Of course many of these words were peculiar to the time and circumstances of the Raj and have not survived that society long since gone (I did encounter in India hotel toilets labelled ‘Milord’ and ‘Milady’, but I think that was a design statement). But many also did survive and have taken on new life in modern English, often in secondary or ironical meanings. ‘Tycoon’, for example, was used to describe a Japanese shogun in honorific terms (‘taikun’); the same trend of thought can be seen in the use of ‘mogul’ (Mughal), ‘mandarin’ (Chinese), ‘satrap’ (Persian), ‘pasha’ (Turkish), and ‘czar’ (Russian), which have largely replaced ‘baron’ (now restricted it seems to press barons) to describe over-powerful executives or officials. Lord Paddy Ashdown was referred to as ‘the Tunku’ (Malay prince), having fought in Borneo in the 1960s. Not all denote high status. ‘Peon’ was Mexican for a lowly agricultural worker; ‘cooly’ is Hindi for a hired labourer; ‘walla’ in Hindi was simply a servant; all are in modern usage, in fact a ‘walla’ is just a ‘dude’ these days. ‘Mandarin’ has been securely appropriated, the irony almost evanescent, to describe Whitehall’s powerful civil servants such as permanent secretaries (oddly, it is not used of their American equivalents), whereas ‘tycoon’ is only, but regularly, applied to the corporate sector. ‘Pundit’ (Hindi) now refers to a media-anointed expert rather than the original law-officer.

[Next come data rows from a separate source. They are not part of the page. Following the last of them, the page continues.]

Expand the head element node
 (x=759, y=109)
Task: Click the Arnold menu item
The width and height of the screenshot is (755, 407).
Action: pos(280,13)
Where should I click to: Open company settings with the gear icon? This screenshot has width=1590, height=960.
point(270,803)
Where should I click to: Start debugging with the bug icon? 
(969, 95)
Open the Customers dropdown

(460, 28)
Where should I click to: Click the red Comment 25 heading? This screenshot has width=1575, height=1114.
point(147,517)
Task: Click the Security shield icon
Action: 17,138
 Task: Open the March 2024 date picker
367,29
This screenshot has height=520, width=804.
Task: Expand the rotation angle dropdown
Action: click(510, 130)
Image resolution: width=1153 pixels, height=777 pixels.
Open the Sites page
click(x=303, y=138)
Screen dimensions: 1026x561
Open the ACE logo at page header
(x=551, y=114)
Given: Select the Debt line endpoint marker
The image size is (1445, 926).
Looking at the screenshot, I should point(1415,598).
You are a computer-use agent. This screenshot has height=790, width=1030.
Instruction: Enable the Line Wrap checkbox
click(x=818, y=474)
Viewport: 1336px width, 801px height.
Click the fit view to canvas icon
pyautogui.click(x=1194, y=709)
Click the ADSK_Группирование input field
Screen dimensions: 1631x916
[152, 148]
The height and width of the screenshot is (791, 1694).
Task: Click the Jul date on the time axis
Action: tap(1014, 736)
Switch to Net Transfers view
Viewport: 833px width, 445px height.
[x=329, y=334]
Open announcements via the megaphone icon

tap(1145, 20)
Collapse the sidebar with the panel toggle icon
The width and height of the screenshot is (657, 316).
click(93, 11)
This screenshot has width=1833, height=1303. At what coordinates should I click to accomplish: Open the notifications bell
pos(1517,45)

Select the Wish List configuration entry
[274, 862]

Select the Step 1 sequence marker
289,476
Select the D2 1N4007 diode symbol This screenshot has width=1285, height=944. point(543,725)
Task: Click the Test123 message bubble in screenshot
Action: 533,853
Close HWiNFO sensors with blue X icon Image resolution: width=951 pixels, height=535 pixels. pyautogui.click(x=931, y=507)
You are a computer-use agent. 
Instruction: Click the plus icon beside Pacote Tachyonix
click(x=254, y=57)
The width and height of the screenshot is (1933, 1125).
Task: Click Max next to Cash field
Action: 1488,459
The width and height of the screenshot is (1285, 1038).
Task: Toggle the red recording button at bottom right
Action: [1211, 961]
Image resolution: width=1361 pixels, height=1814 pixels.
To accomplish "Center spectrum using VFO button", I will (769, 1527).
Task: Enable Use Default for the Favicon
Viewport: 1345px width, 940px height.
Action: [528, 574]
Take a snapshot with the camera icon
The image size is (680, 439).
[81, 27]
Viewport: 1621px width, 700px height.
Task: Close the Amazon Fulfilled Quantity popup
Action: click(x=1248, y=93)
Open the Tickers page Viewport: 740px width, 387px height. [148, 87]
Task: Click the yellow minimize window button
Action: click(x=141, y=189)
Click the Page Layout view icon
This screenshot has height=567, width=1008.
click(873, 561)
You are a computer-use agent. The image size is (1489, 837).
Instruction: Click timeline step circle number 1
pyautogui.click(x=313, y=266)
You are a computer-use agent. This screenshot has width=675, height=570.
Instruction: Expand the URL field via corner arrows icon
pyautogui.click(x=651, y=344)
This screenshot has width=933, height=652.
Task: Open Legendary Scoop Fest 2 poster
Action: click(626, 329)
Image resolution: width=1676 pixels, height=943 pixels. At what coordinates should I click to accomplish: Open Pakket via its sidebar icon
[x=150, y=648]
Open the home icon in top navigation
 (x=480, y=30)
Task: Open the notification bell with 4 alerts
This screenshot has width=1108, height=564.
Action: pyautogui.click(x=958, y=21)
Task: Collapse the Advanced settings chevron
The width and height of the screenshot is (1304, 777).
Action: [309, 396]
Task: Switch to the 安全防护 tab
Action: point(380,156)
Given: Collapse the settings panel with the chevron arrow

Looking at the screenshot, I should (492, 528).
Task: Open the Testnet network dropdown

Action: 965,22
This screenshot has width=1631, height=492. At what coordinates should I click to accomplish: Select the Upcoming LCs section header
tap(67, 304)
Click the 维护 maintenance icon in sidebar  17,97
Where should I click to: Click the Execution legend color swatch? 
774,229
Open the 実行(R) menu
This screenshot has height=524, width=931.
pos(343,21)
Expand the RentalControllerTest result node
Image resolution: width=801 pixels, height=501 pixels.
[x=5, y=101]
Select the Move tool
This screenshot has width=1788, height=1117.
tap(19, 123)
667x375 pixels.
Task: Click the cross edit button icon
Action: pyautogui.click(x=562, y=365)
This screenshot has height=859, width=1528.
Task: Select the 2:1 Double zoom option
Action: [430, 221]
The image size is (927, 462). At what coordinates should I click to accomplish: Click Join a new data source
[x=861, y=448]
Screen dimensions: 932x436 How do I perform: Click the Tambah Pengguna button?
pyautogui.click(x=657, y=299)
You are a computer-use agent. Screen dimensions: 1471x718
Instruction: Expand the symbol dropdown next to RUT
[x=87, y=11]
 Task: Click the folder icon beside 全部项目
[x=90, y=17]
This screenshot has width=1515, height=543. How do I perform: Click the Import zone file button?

At the same time many words have simply been folded into English by a natural process. Do we these days ever reflect that ‘satsuma’ is Japanese, ‘kiosk’ is Turkish, ‘tariff’ is Arabic, ‘punch’ (the drink) is Hindi, and ‘caravan’ is Persian? But what about the words that could have usefully been kept but were not? Is it not economical to refer to ‘five lacks’ (Hindi) rather than ‘five-hundred-thousand’ or ‘half-a-million’? What about ‘the Hoppo’ (Chinese) instead ‘Her Majesty’s Collector of Customs and Excise’? Or ‘lalla’ (child’s male nurse, or bearer, in Persian) (how metropolitan could that be in the era of third parentage?) It is not too late to preserve these words.
Meanings obviously change too as words get transferred. ‘Monsoon’ is derived from ‘mausim’ in Arabic, a word denoting simply a season, not a season of rain, derived from and caused by the wind in a particular direction at a certain time of year. A ‘linguist’ was an interpreter.
We think of language as defining our ethnicity, our status, or our education. In fact languages are not sealed linguistic compartments but highly absorbent organisms. English is a signal example of how language reflects deeply history, human experience, and cultural interaction. Long may it continue to develop along these lines, even it does not remain ‘pukka’ as spoken by the ‘memsahib’. Anyway - au revoir, ciao ciao, sayonara, or auf wiedersehn, as the case may be!